Exercise » Every record, from the first to the last, is to be printed again exactly.

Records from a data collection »

──────────────────────────────

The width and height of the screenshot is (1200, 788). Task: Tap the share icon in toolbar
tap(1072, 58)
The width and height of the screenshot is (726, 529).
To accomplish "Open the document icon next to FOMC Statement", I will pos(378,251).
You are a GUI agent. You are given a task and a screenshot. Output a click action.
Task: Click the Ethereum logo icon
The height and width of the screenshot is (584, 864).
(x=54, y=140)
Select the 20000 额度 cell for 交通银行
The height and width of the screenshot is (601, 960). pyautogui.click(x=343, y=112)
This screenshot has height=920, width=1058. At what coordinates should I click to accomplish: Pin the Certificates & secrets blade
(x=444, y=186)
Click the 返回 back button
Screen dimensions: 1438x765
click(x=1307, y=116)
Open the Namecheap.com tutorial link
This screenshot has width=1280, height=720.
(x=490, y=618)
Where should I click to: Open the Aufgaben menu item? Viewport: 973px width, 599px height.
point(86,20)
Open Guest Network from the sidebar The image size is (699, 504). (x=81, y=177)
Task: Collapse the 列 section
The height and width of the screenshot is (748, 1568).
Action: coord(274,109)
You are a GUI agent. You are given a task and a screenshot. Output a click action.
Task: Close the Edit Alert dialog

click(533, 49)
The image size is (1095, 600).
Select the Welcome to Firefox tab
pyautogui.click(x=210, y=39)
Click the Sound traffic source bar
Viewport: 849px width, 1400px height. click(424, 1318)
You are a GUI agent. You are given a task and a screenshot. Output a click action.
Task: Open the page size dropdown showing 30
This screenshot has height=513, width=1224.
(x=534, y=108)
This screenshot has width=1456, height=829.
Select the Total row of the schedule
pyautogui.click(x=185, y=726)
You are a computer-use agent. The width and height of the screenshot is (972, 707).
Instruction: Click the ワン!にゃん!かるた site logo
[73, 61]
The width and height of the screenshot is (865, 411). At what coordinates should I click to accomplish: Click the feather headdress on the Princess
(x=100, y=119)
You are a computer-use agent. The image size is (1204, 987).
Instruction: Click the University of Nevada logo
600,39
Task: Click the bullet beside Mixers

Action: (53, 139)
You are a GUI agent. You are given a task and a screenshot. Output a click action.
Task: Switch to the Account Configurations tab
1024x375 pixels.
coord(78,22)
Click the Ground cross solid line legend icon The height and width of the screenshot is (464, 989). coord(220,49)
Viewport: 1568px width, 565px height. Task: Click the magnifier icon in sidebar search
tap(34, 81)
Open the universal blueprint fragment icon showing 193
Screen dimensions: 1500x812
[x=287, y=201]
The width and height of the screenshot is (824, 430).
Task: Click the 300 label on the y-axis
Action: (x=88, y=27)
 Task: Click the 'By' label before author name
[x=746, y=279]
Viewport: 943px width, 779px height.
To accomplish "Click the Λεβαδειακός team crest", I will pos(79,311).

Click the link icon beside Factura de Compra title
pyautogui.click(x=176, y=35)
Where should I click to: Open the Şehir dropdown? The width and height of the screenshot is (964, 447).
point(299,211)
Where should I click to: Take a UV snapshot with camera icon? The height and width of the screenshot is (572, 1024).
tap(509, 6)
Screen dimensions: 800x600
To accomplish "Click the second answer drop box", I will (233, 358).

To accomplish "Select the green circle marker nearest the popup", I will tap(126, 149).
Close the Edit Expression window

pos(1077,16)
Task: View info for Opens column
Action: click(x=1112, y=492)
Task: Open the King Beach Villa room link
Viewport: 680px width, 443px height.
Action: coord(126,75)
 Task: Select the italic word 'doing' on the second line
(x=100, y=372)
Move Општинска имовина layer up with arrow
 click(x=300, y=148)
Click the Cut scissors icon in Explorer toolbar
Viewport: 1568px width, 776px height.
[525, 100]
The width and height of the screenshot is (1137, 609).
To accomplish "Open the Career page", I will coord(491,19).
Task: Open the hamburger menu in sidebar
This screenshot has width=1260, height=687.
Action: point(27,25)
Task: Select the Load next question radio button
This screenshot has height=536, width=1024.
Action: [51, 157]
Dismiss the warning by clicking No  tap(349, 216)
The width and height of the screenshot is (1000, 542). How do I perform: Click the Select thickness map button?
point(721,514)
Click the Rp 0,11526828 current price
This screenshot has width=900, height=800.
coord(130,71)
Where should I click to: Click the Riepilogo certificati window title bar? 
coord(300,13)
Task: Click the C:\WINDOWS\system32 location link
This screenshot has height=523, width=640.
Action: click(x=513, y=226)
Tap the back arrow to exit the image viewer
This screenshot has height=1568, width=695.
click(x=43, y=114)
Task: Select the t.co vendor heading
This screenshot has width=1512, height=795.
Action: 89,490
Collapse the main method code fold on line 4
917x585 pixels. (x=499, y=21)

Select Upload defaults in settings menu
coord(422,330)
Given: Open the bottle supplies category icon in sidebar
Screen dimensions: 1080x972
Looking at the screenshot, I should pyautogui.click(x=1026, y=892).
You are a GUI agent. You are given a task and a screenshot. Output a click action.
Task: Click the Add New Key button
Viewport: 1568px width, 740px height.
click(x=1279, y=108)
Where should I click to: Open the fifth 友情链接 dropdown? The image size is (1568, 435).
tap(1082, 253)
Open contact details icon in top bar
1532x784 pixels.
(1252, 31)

──────────────────────────────

Solution for this task »
The width and height of the screenshot is (1200, 788). Task: Tap the share icon in toolbar
tap(1072, 58)
The width and height of the screenshot is (726, 529).
To accomplish "Open the document icon next to FOMC Statement", I will pos(378,251).
You are a GUI agent. You are given a task and a screenshot. Output a click action.
Task: Click the Ethereum logo icon
The height and width of the screenshot is (584, 864).
(x=54, y=140)
Select the 20000 额度 cell for 交通银行
The height and width of the screenshot is (601, 960). pyautogui.click(x=343, y=112)
This screenshot has height=920, width=1058. At what coordinates should I click to accomplish: Pin the Certificates & secrets blade
(x=444, y=186)
Click the 返回 back button
Screen dimensions: 1438x765
click(x=1307, y=116)
Open the Namecheap.com tutorial link
This screenshot has width=1280, height=720.
(x=490, y=618)
Where should I click to: Open the Aufgaben menu item? Viewport: 973px width, 599px height.
point(86,20)
Open Guest Network from the sidebar The image size is (699, 504). (x=81, y=177)
Task: Collapse the 列 section
The height and width of the screenshot is (748, 1568).
Action: coord(274,109)
You are a GUI agent. You are given a task and a screenshot. Output a click action.
Task: Close the Edit Alert dialog

click(533, 49)
The image size is (1095, 600).
Select the Welcome to Firefox tab
pyautogui.click(x=210, y=39)
Click the Sound traffic source bar
Viewport: 849px width, 1400px height. click(424, 1318)
You are a GUI agent. You are given a task and a screenshot. Output a click action.
Task: Open the page size dropdown showing 30
This screenshot has height=513, width=1224.
(x=534, y=108)
This screenshot has width=1456, height=829.
Select the Total row of the schedule
pyautogui.click(x=185, y=726)
You are a computer-use agent. The width and height of the screenshot is (972, 707).
Instruction: Click the ワン!にゃん!かるた site logo
[73, 61]
The width and height of the screenshot is (865, 411). At what coordinates should I click to accomplish: Click the feather headdress on the Princess
(x=100, y=119)
You are a computer-use agent. The image size is (1204, 987).
Instruction: Click the University of Nevada logo
600,39
Task: Click the bullet beside Mixers

Action: (53, 139)
You are a GUI agent. You are given a task and a screenshot. Output a click action.
Task: Switch to the Account Configurations tab
1024x375 pixels.
coord(78,22)
Click the Ground cross solid line legend icon The height and width of the screenshot is (464, 989). coord(220,49)
Viewport: 1568px width, 565px height. Task: Click the magnifier icon in sidebar search
tap(34, 81)
Open the universal blueprint fragment icon showing 193
Screen dimensions: 1500x812
[x=287, y=201]
The width and height of the screenshot is (824, 430).
Task: Click the 300 label on the y-axis
Action: (x=88, y=27)
 Task: Click the 'By' label before author name
[x=746, y=279]
Viewport: 943px width, 779px height.
To accomplish "Click the Λεβαδειακός team crest", I will pos(79,311).

Click the link icon beside Factura de Compra title
pyautogui.click(x=176, y=35)
Where should I click to: Open the Şehir dropdown? The width and height of the screenshot is (964, 447).
point(299,211)
Where should I click to: Take a UV snapshot with camera icon? The height and width of the screenshot is (572, 1024).
tap(509, 6)
Screen dimensions: 800x600
To accomplish "Click the second answer drop box", I will (233, 358).

To accomplish "Select the green circle marker nearest the popup", I will tap(126, 149).
Close the Edit Expression window

pos(1077,16)
Task: View info for Opens column
Action: click(x=1112, y=492)
Task: Open the King Beach Villa room link
Viewport: 680px width, 443px height.
Action: coord(126,75)
 Task: Select the italic word 'doing' on the second line
(x=100, y=372)
Move Општинска имовина layer up with arrow
 click(x=300, y=148)
Click the Cut scissors icon in Explorer toolbar
Viewport: 1568px width, 776px height.
[525, 100]
The width and height of the screenshot is (1137, 609).
To accomplish "Open the Career page", I will coord(491,19).
Task: Open the hamburger menu in sidebar
This screenshot has width=1260, height=687.
Action: point(27,25)
Task: Select the Load next question radio button
This screenshot has height=536, width=1024.
Action: [51, 157]
Dismiss the warning by clicking No  tap(349, 216)
The width and height of the screenshot is (1000, 542). How do I perform: Click the Select thickness map button?
point(721,514)
Click the Rp 0,11526828 current price
This screenshot has width=900, height=800.
coord(130,71)
Where should I click to: Click the Riepilogo certificati window title bar? 
coord(300,13)
Task: Click the C:\WINDOWS\system32 location link
This screenshot has height=523, width=640.
Action: click(x=513, y=226)
Tap the back arrow to exit the image viewer
This screenshot has height=1568, width=695.
click(x=43, y=114)
Task: Select the t.co vendor heading
This screenshot has width=1512, height=795.
Action: 89,490
Collapse the main method code fold on line 4
917x585 pixels. (x=499, y=21)

Select Upload defaults in settings menu
coord(422,330)
Given: Open the bottle supplies category icon in sidebar
Screen dimensions: 1080x972
Looking at the screenshot, I should pyautogui.click(x=1026, y=892).
You are a GUI agent. You are given a task and a screenshot. Output a click action.
Task: Click the Add New Key button
Viewport: 1568px width, 740px height.
click(x=1279, y=108)
Where should I click to: Open the fifth 友情链接 dropdown? The image size is (1568, 435).
tap(1082, 253)
Open contact details icon in top bar
1532x784 pixels.
(1252, 31)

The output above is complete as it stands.